My name is Katy Foster and I live in Mill Valley, California with my husband Michael and sons, Charlie (11) and Joe (8). I love hiking, hanging out at the beach, swimming and otherwise enjoying the beautiful Northern California coast. The picture above is my sister and me (I’m the one without the striped scarf) on a hike to Muir Beach on January 9.
Currently I work as an Assistant Principal at Drake High School in San Anselmo, California, a small, affluent suburb 15 miles north of San Francisco. I am in the middle of my second year in this District, having spent my entire previous educational career – first as a social studies teacher and then as an Assistant Principal – in San Francisco Unified School District. I am definitely still experiencing the culture shock of moving from a large urban district to a small suburban district, and all of the “savage inequalities” that I see every day.
Through my years as a teacher I have utilized various aspects of technology, but in general have used it to enhance traditional teaching methods (such as creating PowerPoint presentations for lectures). I have never systematically investigated all of the ways in which technology can complement traditional instruction and I have never taught with technology through the lens of helping students develop skills and work habits that they will need for the digital age, other than the traditional Microsoft Office software.
Although my current District has many resources and access to technology that I did not see in San Francisco, there has been little change and innovation in instructional practices using technology. While many teachers are up to date on the content of their specific disciplines, very few utilize technology in ways other than blackboard enhancement of traditional pedagogy. I found this to be true in San Francisco as well, where a few early adopters were using some web 2.0 applications such as Moodle, blogging and wiki spaces, but most were creating PowerPoint presentations with series of slides that contained bullet points that more or less recreated the typed notes page.
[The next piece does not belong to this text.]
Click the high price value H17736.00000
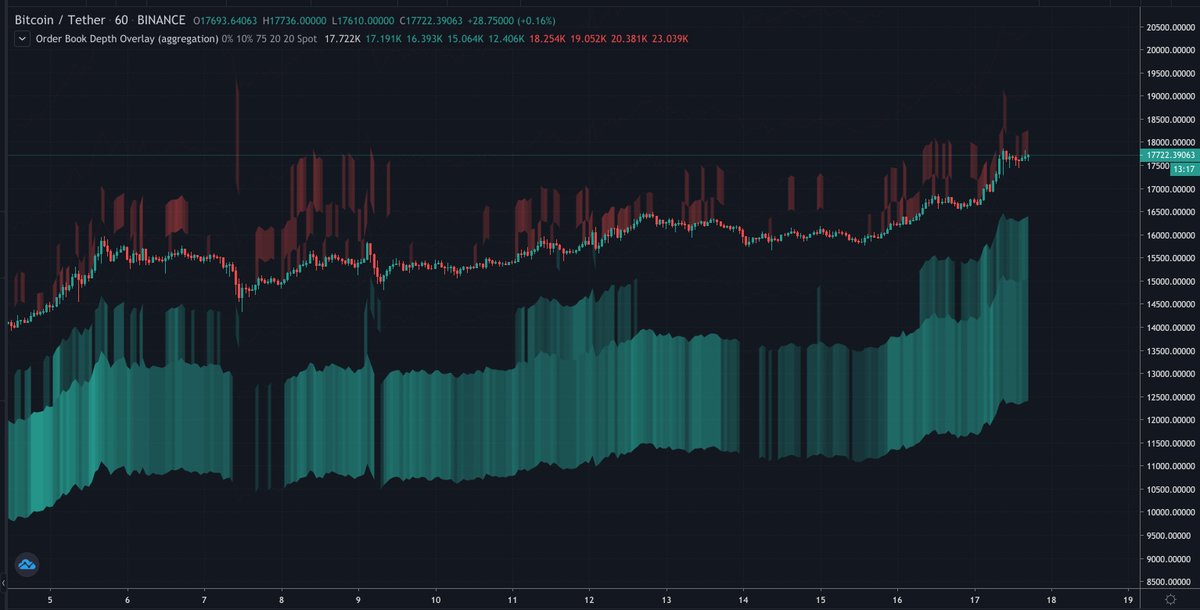 click(x=295, y=19)
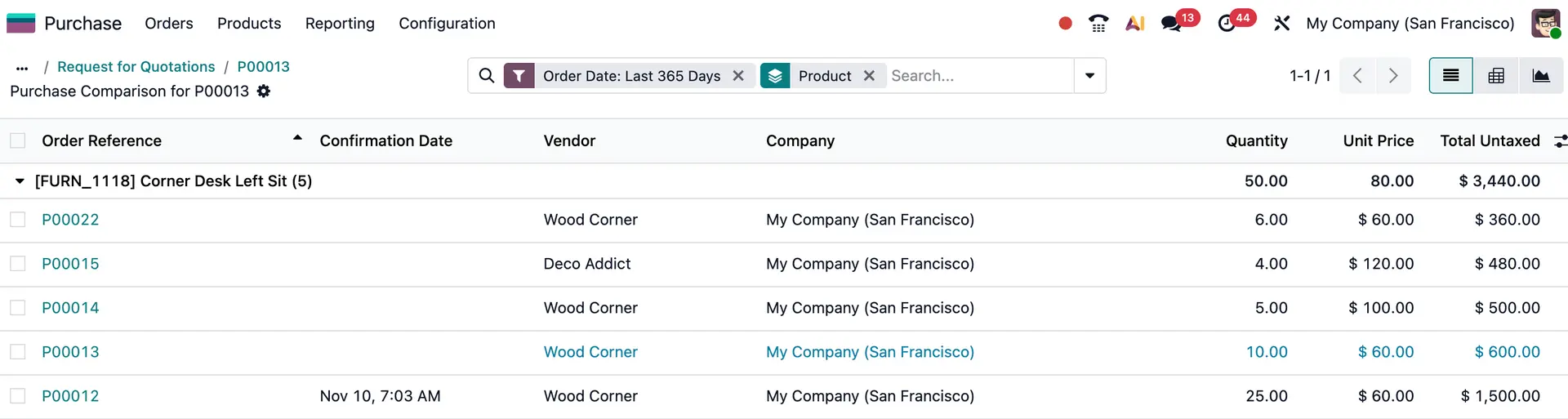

The study of technology and education excites me for many reasons. For one, it can be a great equalizer. As long as traditionally under served kids can be given access to a computer, they can be given access to new opportunities. With the new, less expensive means of connecting through mobile devices, netbooks and iPads, this is becoming more and more likely. In addition, the global perspective that necessarily comes with online interactions excites me. Students connect internationally with people, content, news and information more and more easily, and can therefore not remain isolated. Finally, I am looking forward to studying and learning about how to meet students where they are with technology and helping them access and responsibly use the technology tools and expertise they will need beyond high school.
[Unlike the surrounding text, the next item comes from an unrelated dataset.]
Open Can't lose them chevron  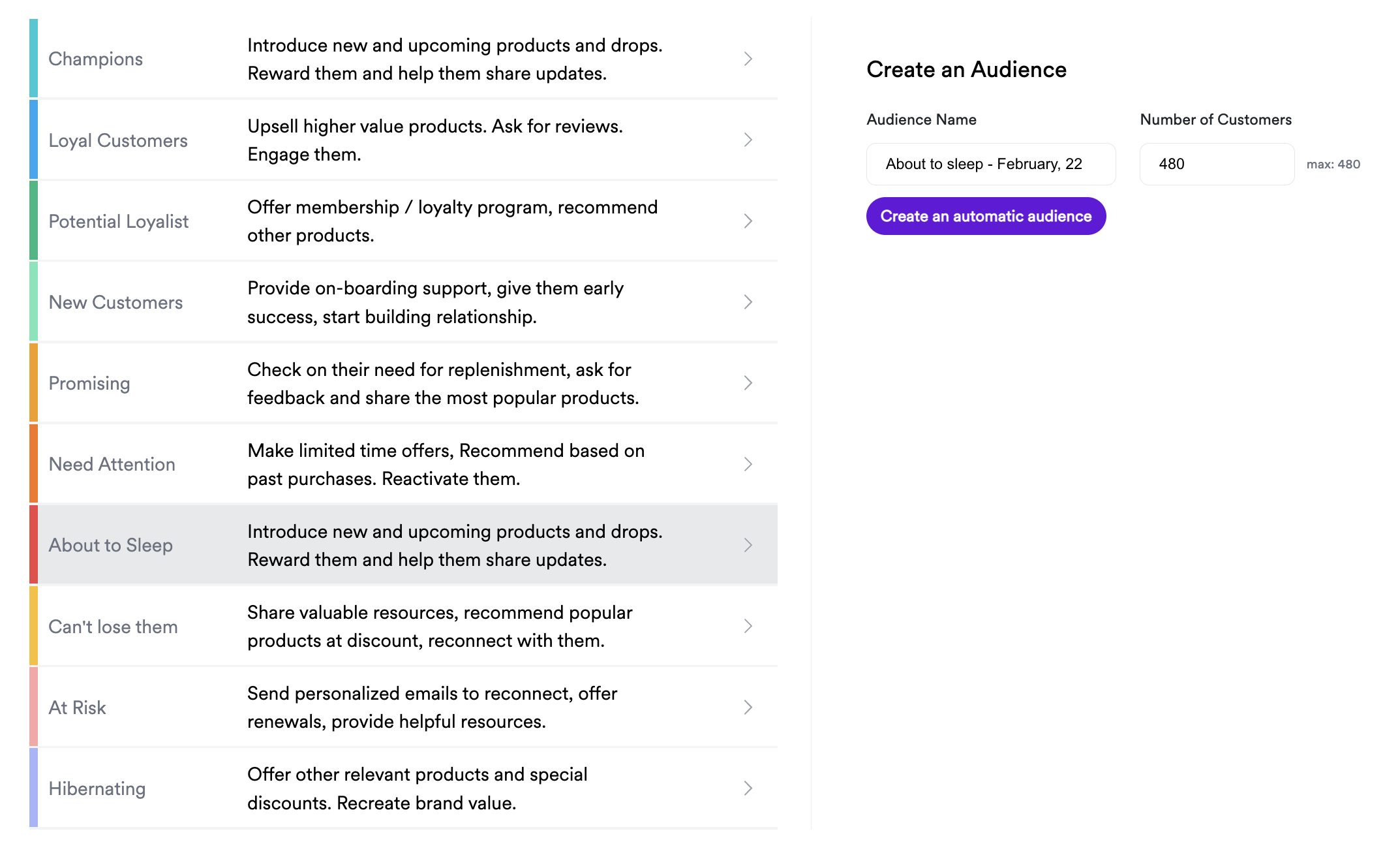(x=748, y=626)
I do have fear in studying technology and education as well. I know that I am behind the times in terms of my knowledge and skills – in particular I do not know the terminology and vocabulary necessary to get around easily. For example, although I can make a guess, I don’t know exactly what it means to “ping” to a blog, and I know that it will take me extra time and effort to learn these things. I also do not know my way around hardware and operating systems well enough to trouble shoot very successfully in anything beyond a rudimentary way. I am excited to learn about all of this, but I know it will take extra time and effort on my part.
I’m looking forward to starting the CTER program with the EPSY 457 course and am looking forward to learning and interacting with my fellow students and professors.